Top of Provided data

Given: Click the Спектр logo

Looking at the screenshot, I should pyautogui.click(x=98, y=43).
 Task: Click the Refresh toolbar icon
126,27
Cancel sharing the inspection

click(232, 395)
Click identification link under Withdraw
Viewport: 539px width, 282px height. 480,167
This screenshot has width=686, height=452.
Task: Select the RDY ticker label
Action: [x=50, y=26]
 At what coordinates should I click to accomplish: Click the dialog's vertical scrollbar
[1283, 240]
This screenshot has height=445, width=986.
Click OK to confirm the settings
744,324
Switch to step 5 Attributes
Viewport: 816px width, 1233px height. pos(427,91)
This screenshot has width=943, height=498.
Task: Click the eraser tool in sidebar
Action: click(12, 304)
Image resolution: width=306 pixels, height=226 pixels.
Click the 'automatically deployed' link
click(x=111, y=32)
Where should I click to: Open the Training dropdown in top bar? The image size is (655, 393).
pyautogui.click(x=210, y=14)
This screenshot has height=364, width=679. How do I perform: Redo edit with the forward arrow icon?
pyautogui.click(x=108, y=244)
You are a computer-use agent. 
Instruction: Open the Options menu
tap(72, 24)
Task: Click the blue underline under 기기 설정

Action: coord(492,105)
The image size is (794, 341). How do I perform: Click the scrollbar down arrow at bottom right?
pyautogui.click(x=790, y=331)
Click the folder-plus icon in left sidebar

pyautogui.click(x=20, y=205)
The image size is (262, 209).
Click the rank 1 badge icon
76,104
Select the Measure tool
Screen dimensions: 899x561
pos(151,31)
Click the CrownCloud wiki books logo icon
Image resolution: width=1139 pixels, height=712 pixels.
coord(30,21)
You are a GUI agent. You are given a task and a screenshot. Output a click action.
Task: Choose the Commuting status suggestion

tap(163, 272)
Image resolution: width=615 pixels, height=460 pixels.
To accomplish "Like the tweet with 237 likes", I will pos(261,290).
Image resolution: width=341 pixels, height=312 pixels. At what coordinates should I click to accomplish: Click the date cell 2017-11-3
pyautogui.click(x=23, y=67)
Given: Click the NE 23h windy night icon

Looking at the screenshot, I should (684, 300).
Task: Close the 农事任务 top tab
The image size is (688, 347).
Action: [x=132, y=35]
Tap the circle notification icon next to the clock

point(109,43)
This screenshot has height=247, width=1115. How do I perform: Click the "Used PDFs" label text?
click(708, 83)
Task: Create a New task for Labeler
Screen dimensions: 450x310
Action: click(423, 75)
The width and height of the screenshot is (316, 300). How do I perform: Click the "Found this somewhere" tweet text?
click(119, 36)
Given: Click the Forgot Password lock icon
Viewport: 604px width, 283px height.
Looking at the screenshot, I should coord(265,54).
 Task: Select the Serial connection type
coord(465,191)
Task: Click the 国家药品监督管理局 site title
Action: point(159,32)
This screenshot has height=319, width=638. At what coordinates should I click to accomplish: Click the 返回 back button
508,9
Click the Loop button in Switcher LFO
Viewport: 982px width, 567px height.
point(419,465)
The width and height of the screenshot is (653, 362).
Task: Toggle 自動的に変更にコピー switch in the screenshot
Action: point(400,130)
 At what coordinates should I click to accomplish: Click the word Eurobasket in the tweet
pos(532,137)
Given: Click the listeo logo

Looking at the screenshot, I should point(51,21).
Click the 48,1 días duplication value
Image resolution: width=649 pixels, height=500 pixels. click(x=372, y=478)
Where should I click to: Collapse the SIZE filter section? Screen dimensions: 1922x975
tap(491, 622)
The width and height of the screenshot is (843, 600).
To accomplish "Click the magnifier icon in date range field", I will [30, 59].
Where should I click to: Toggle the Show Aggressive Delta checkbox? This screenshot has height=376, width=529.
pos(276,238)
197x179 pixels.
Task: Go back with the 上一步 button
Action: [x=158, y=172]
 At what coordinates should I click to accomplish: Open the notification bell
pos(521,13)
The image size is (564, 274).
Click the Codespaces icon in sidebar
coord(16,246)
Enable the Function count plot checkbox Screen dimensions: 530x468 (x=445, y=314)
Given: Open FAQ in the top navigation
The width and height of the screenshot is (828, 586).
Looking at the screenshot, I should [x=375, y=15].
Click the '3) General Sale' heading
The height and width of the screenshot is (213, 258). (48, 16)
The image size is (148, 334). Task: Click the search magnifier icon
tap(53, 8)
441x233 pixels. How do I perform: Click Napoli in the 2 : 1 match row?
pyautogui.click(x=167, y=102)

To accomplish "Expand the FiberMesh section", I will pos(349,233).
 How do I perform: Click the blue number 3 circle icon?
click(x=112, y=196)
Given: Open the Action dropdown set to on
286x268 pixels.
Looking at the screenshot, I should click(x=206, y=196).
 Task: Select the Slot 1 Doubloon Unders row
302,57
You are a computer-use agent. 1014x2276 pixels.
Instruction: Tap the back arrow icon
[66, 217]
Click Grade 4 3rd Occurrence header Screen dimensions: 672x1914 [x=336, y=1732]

Bottom of Provided data

> _Prompt_
Please write out, exactly as they appear, the lines from the line containing "Where should I click to: Toggle" through the last line of the records above, both included.

> _Final answer_
Where should I click to: Toggle the Show Aggressive Delta checkbox? This screenshot has height=376, width=529.
pos(276,238)
197x179 pixels.
Task: Go back with the 上一步 button
Action: [x=158, y=172]
 At what coordinates should I click to accomplish: Open the notification bell
pos(521,13)
The image size is (564, 274).
Click the Codespaces icon in sidebar
coord(16,246)
Enable the Function count plot checkbox Screen dimensions: 530x468 (x=445, y=314)
Given: Open FAQ in the top navigation
The width and height of the screenshot is (828, 586).
Looking at the screenshot, I should [x=375, y=15].
Click the '3) General Sale' heading
The height and width of the screenshot is (213, 258). (48, 16)
The image size is (148, 334). Task: Click the search magnifier icon
tap(53, 8)
441x233 pixels. How do I perform: Click Napoli in the 2 : 1 match row?
pyautogui.click(x=167, y=102)

To accomplish "Expand the FiberMesh section", I will pos(349,233).
 How do I perform: Click the blue number 3 circle icon?
click(x=112, y=196)
Given: Open the Action dropdown set to on
286x268 pixels.
Looking at the screenshot, I should click(x=206, y=196).
 Task: Select the Slot 1 Doubloon Unders row
302,57
You are a computer-use agent. 1014x2276 pixels.
Instruction: Tap the back arrow icon
[66, 217]
Click Grade 4 3rd Occurrence header Screen dimensions: 672x1914 [x=336, y=1732]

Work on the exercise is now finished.